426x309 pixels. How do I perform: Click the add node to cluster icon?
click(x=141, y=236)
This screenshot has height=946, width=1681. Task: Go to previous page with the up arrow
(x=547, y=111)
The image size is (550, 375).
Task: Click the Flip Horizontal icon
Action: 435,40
◆ ◆ ◆ ◆ ◆
Pull out every line in the lines above that contains the word "icon".

TASK ANSWER –
426x309 pixels. How do I perform: Click the add node to cluster icon?
Task: Click the Flip Horizontal icon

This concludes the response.